**読解用本文**
========================================

労働時間問題を更に「労働時間の概念」「時間外労働・休日労働の労働時間性」「労働時間の適正把握・管理義務と算定」「時間外・休日労働義務の法的根拠」「時間外割増賃金などの基本給組み入れや定額払いの適法性」「管理監督者の労働時間」「事業場外労働のみなし労働時間制」の7つのテーマに分けて扱っているため、関心があるテーマから読み進むこともできます。
全体で167ページと手頃で、紹介されている判例は、メインで解説されているものは最高裁判例を中心とした25例です(但し、高裁・地裁判決も少なからず含まれている)。判例ごとに、【事実の概要】【判旨】【どう読むか】に分かれていて、事実と判旨の部分は「判例時報」などの判例紹介スタイルと似ていると言えば似ています。
そうした裁判例を読み慣れている人には、事実と判旨がよりコンパクトに纏まっているうえに「どう読むか」が書かれているため、判決においてポイントとなった法的ルールが掴みやすい本だと思いますが、判例集を読み付けていない人には、「Y社は」「Ⅹは」といった表現に慣れるまでにやや時間を要すかも(判決文のパターンを把握する訓練にはなる)。

========================================

**生データ**
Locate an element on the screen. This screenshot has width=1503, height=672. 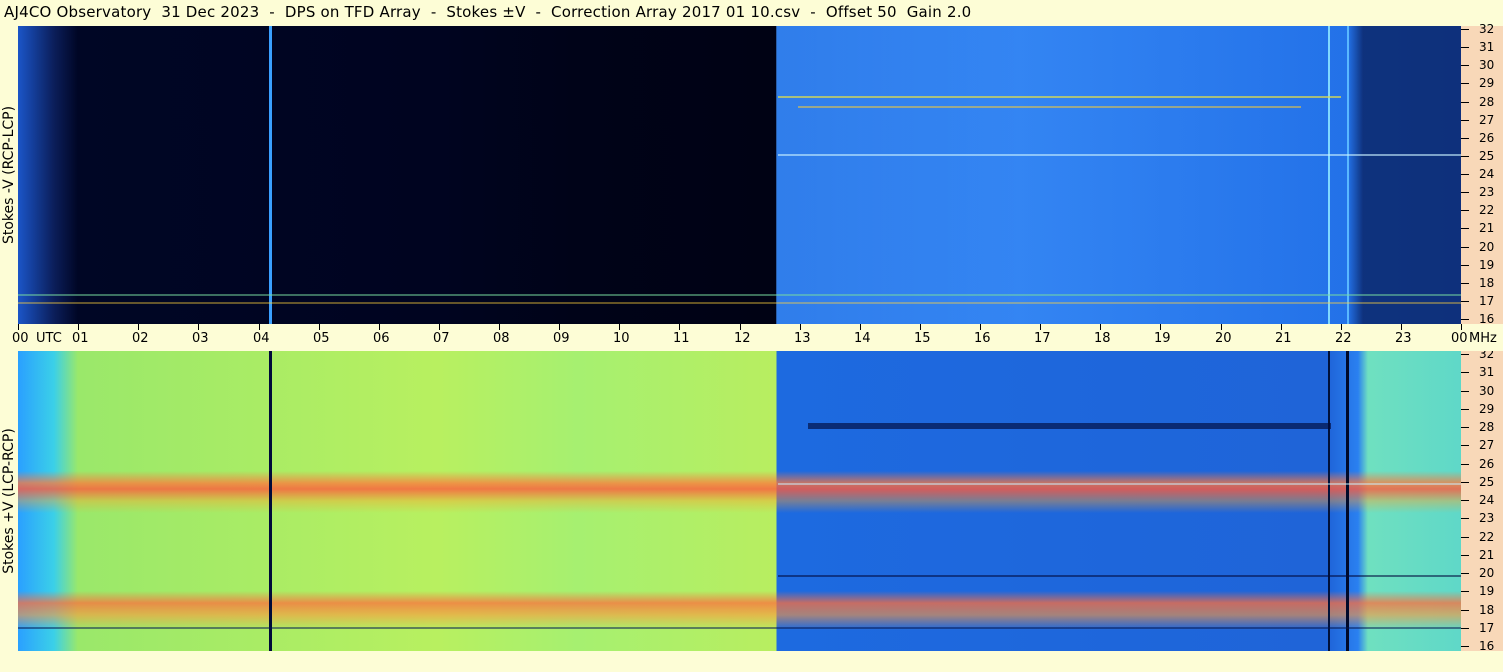
bottom-panel-ylabel-wrap: Stokes +V (LCP-RCP) is located at coordinates (9, 501).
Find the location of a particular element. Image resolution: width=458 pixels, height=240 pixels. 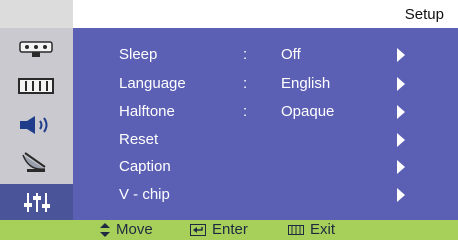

========================================

**実施事項**
A. 労働時間の判例本の紹介文のうち、「労働時間問題を更に「労働時間」という語句を含むところから始まり「ンを把握する訓練にはなる)。」で終わる部分を、一字も変えずに打ち直してください。
B. 労働時間の判例本の紹介文によると、この本でメインに解説されている判例は何例ですか?
C. 労働時間の判例本の紹介文を、最後の文の後から書き進めてください。
上のデータは、労働時間の判例本の紹介文とは関係がありません。

**各項目の解答**
A.
労働時間問題を更に「労働時間の概念」「時間外労働・休日労働の労働時間性」「労働時間の適正把握・管理義務と算定」「時間外・休日労働義務の法的根拠」「時間外割増賃金などの基本給組み入れや定額払いの適法性」「管理監督者の労働時間」「事業場外労働のみなし労働時間制」の7つのテーマに分けて扱っているため、関心があるテーマから読み進むこともできます。
全体で167ページと手頃で、紹介されている判例は、メインで解説されているものは最高裁判例を中心とした25例です(但し、高裁・地裁判決も少なからず含まれている)。判例ごとに、【事実の概要】【判旨】【どう読むか】に分かれていて、事実と判旨の部分は「判例時報」などの判例紹介スタイルと似ていると言えば似ています。
そうした裁判例を読み慣れている人には、事実と判旨がよりコンパクトに纏まっているうえに「どう読むか」が書かれているため、判決においてポイントとなった法的ルールが掴みやすい本だと思いますが、判例集を読み付けていない人には、「Y社は」「Ⅹは」といった表現に慣れるまでにやや時間を要すかも(判決文のパターンを把握する訓練にはなる)。

B. 25例です。

C.
こうしてみると、労働時間法制というのは奥が深いなあと。紹介判例数「25」というのは、むしろ絞り込み過ぎのような気もして、個人的には「あの判例が出ていないのはなぜ?」といた箇所もありました(最高裁判例を優先したとか、特殊ケースを除いたとか、大学教授である執筆者なりの基準はあるのだろうが)。
巻末30ページ以上を労働時間に関する条文・行政解釈の掲載に費やしていて(解説の中で、判例と行政解釈との関係について触れられたりもするので、これはこれで必要なのだろうけれど)、その部分を差し引くと正味130ページ弱であり、もう少し本編のページ数を増やして多くの判例を取り上げても良かったような気もします。